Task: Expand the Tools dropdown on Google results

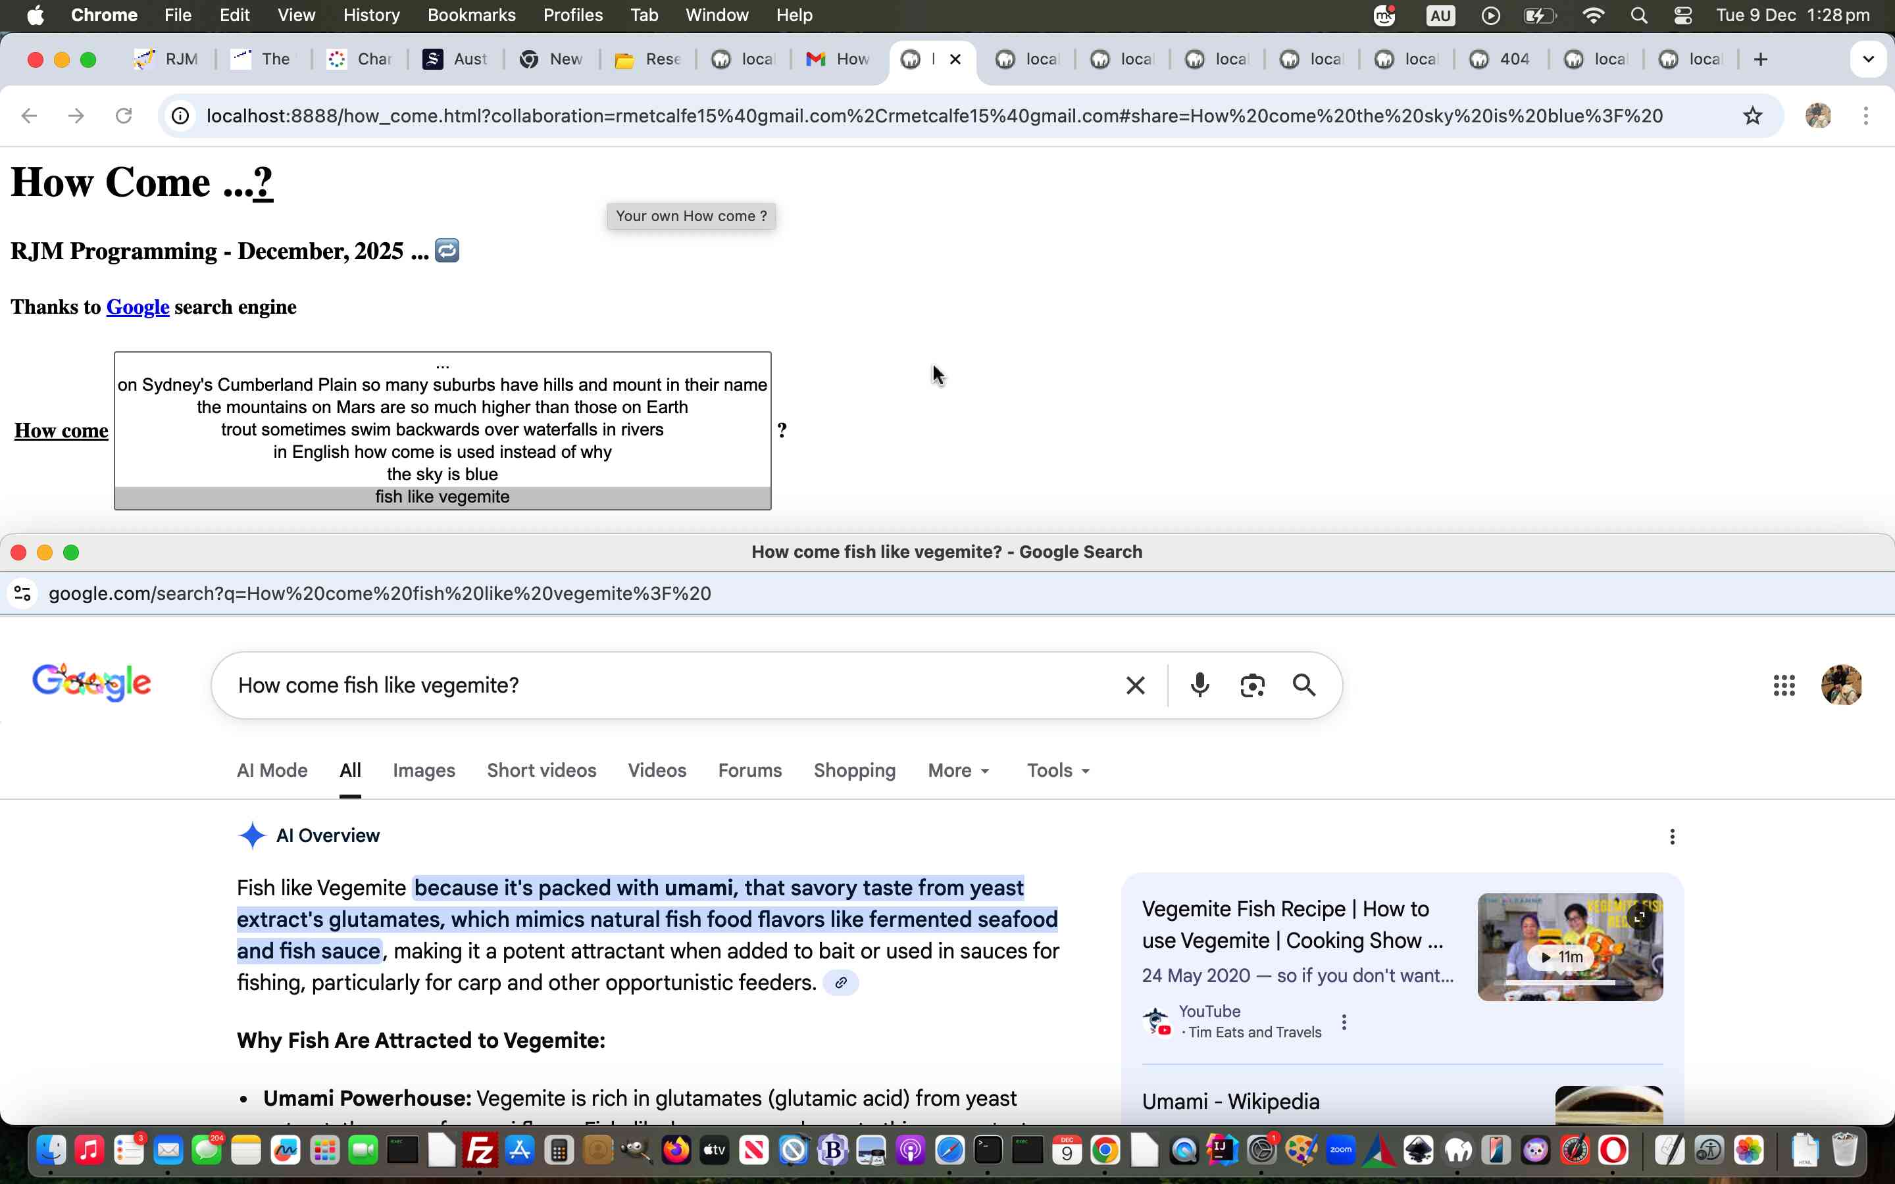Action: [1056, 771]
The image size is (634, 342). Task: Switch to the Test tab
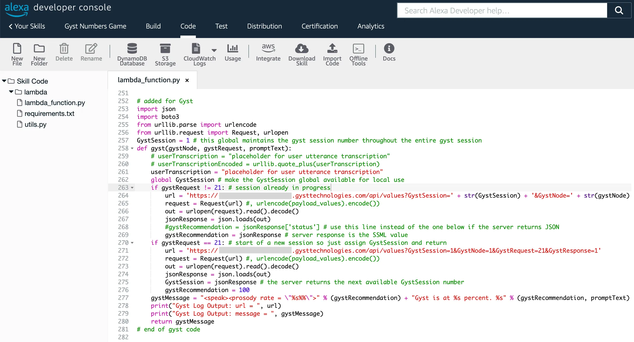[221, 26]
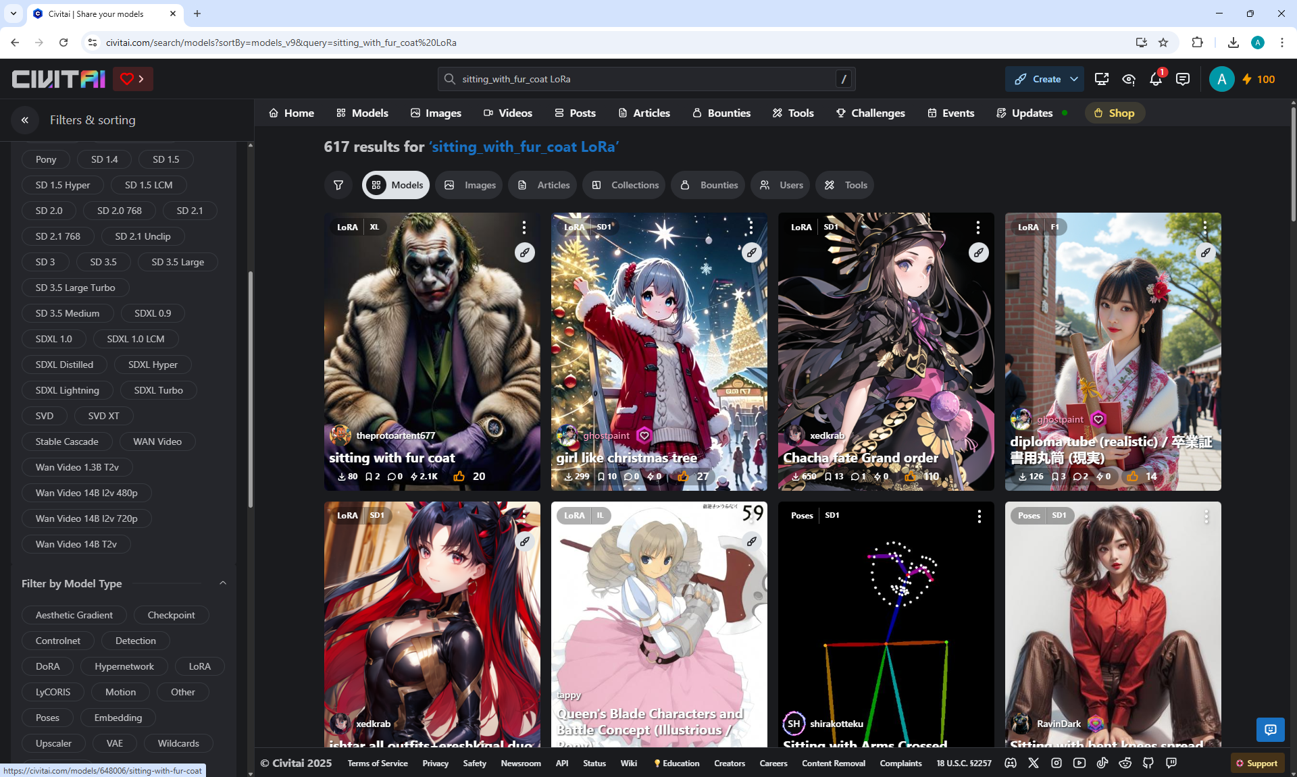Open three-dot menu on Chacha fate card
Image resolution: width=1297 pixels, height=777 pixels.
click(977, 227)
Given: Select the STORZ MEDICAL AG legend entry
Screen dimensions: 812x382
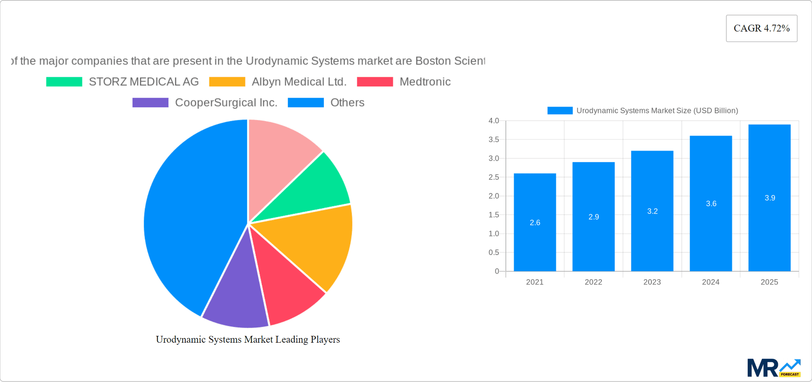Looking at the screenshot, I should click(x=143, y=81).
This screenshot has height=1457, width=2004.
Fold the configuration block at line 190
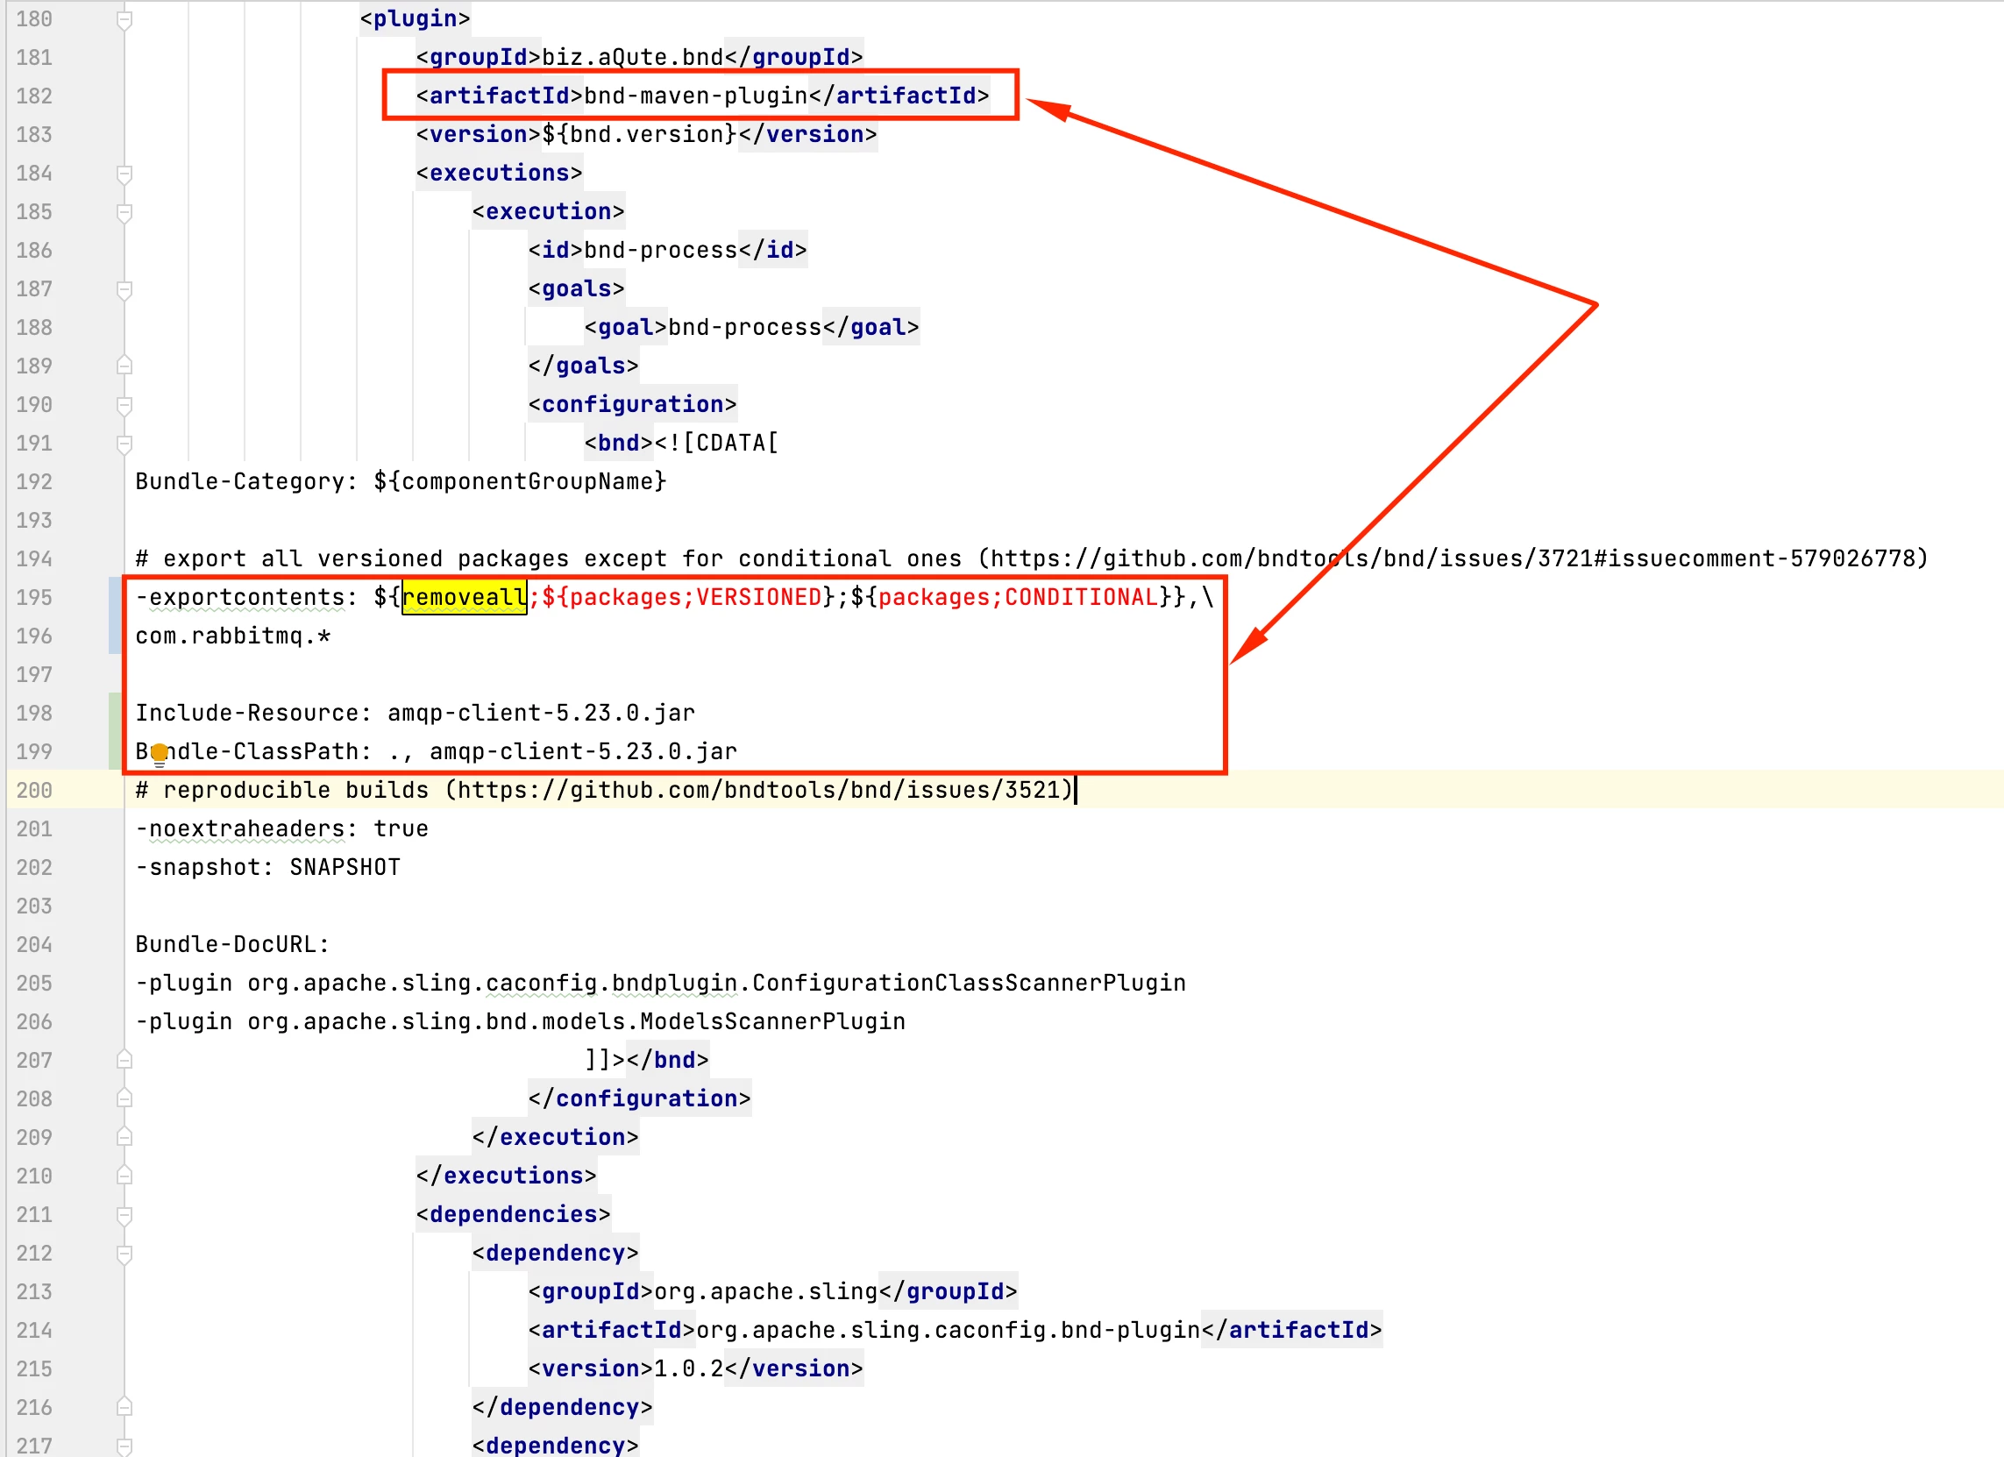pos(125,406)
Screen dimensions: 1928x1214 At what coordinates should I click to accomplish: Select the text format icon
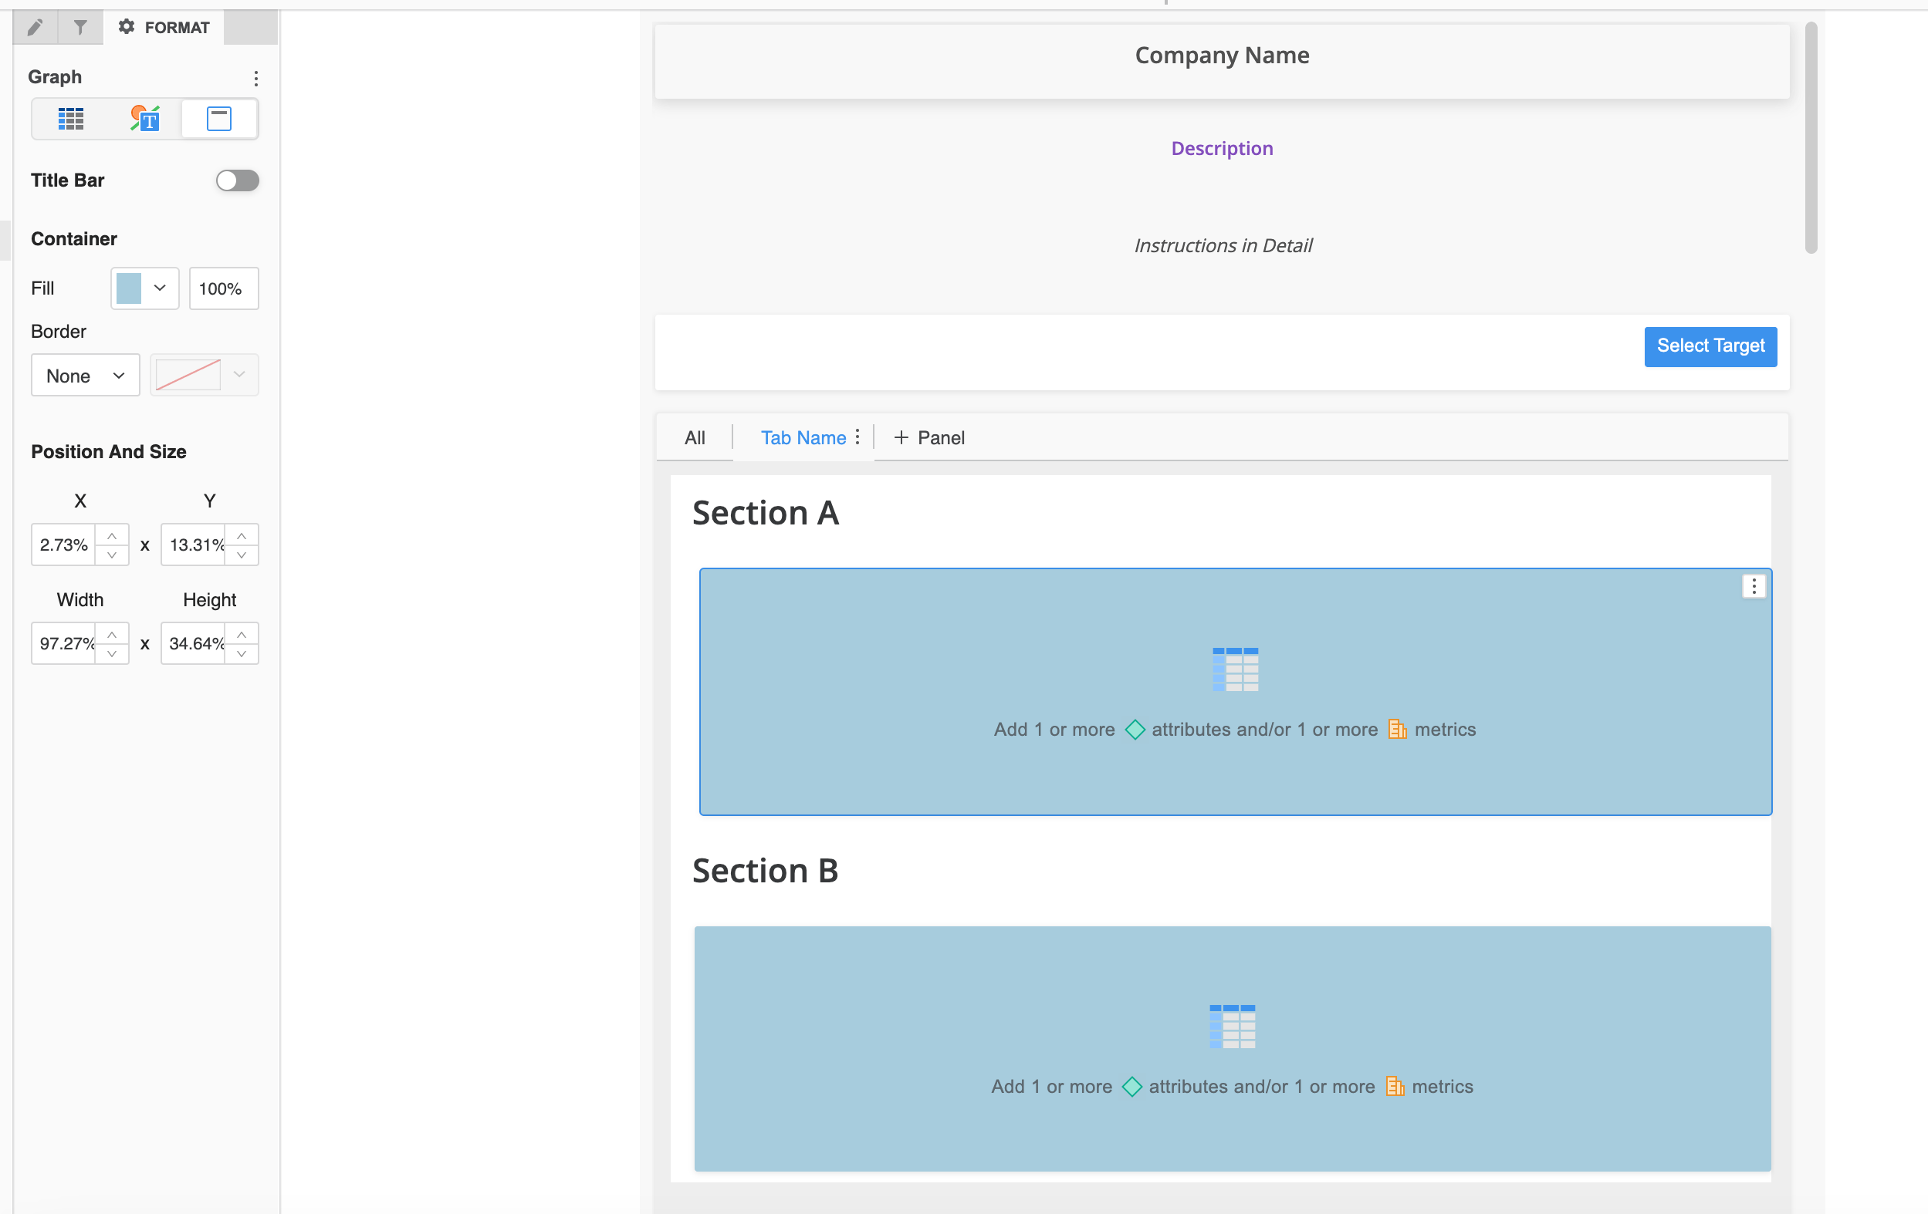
☆ ☆ ☆
▶ _TASK DETAILS_
Reproduce each entry above word for word. Pictures are not part of the copy.

▶ _RESPONSE_
Task: Expand the Tools dropdown on Google results

Action: [1056, 771]
The image size is (634, 342). Task: Switch to the Test tab
[221, 26]
Open three-dot menu on Chacha fate card
Image resolution: width=1297 pixels, height=777 pixels.
click(977, 227)
Given: Select the STORZ MEDICAL AG legend entry
Screen dimensions: 812x382
Looking at the screenshot, I should click(x=143, y=81).
This screenshot has height=1457, width=2004.
Fold the configuration block at line 190
pos(125,406)
Screen dimensions: 1928x1214 At what coordinates should I click to accomplish: Select the text format icon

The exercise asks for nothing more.